• [PAGE EXCERPT]:
## start
This implements Scala-style map and filter. I did not implement Scala's fold semantics, because I consider that to be a mistake, since it is inconsistent with the regular foldr and foldl, which I did keep. Since map is not type-stable, I also implemented broadcast as a type-stable map. broadcast also preserves the broadcasting capability of the version for arrays.

I also implemented x[] and x[1] to replace get(x). Finally, I added in the iteration interface, which allows imperative-style for loops as well as functional-style higher order functions.

John presented several options for propagation in this old mailing list post, which I quote:

As I see it, progagation can work in a couple of ways:

(1) Always off: you can't propagate nullability without explicitly constructing a Nullable object.
(2) Opt-in at the call-site: you can propagate nullability by using something like map(f, Nullable).
(3) Opt-in near the call-site: you can propagate nullability within a block of code using something like @propagate begin x = Nullable(1) + Nullable(2); sin(x) end
(4) Opt-in at the definition site: you can propagate nullability by annotating a function as propagating in the same way that we annotate functions as vectorizable.
## end
What ways of propagating nullability does the mailing list post quoted in the Nullable text above list?

• [SOURCE DATA]:
## start
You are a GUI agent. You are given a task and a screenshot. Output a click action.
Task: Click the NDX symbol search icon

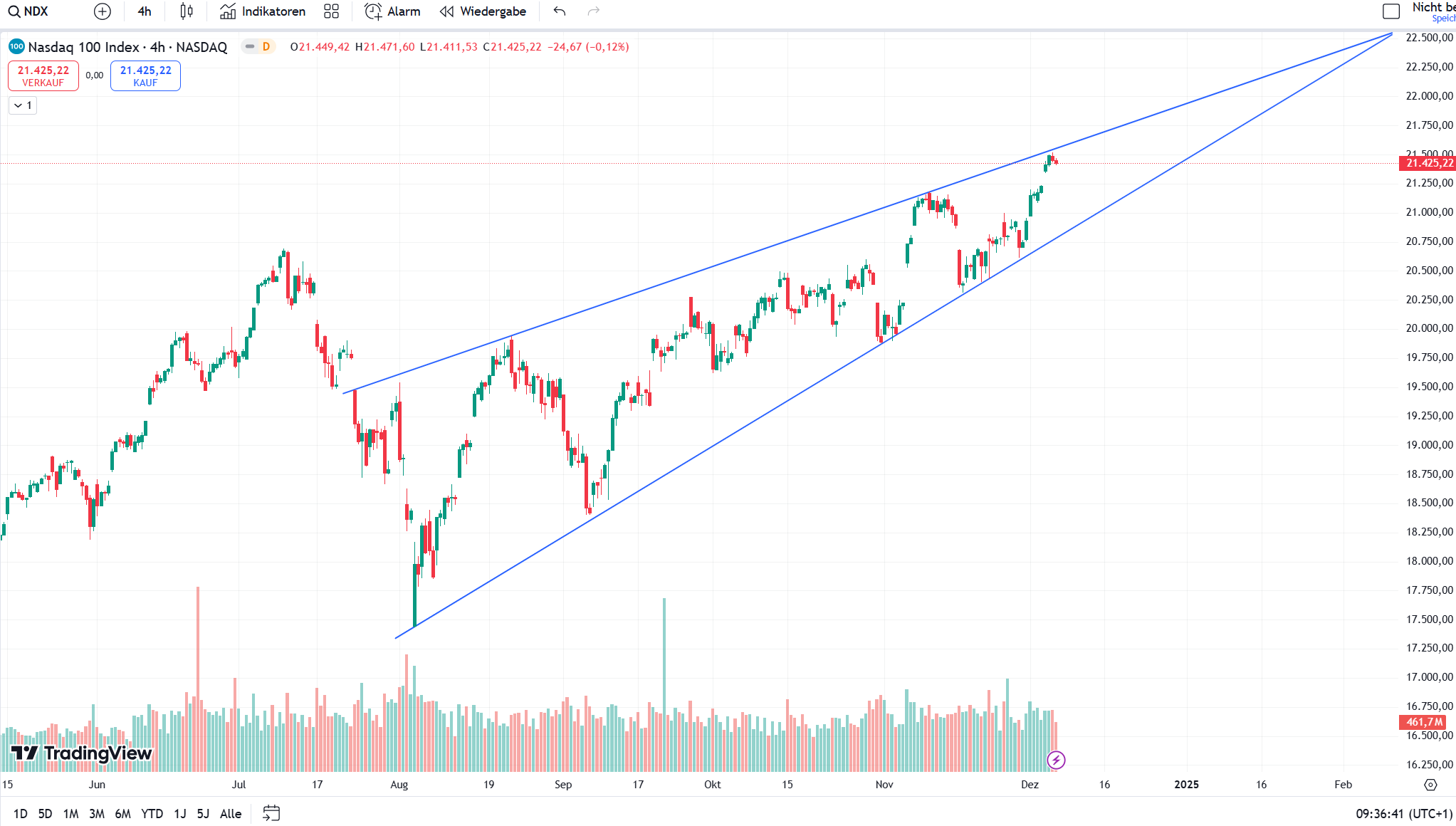tap(14, 11)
## end
• [SOLUTION TO THE PROBLEM]:
1. Always off: nullability can't be propagated without explicitly constructing a Nullable object.
2. Opt-in at the call-site: nullability is propagated by using something like map(f, Nullable).
3. Opt-in near the call-site: nullability is propagated within a block of code using something like @propagate begin x = Nullable(1) + Nullable(2); sin(x) end.
4. Opt-in at the definition site: nullability is propagated by annotating a function as propagating, the same way functions are annotated as vectorizable.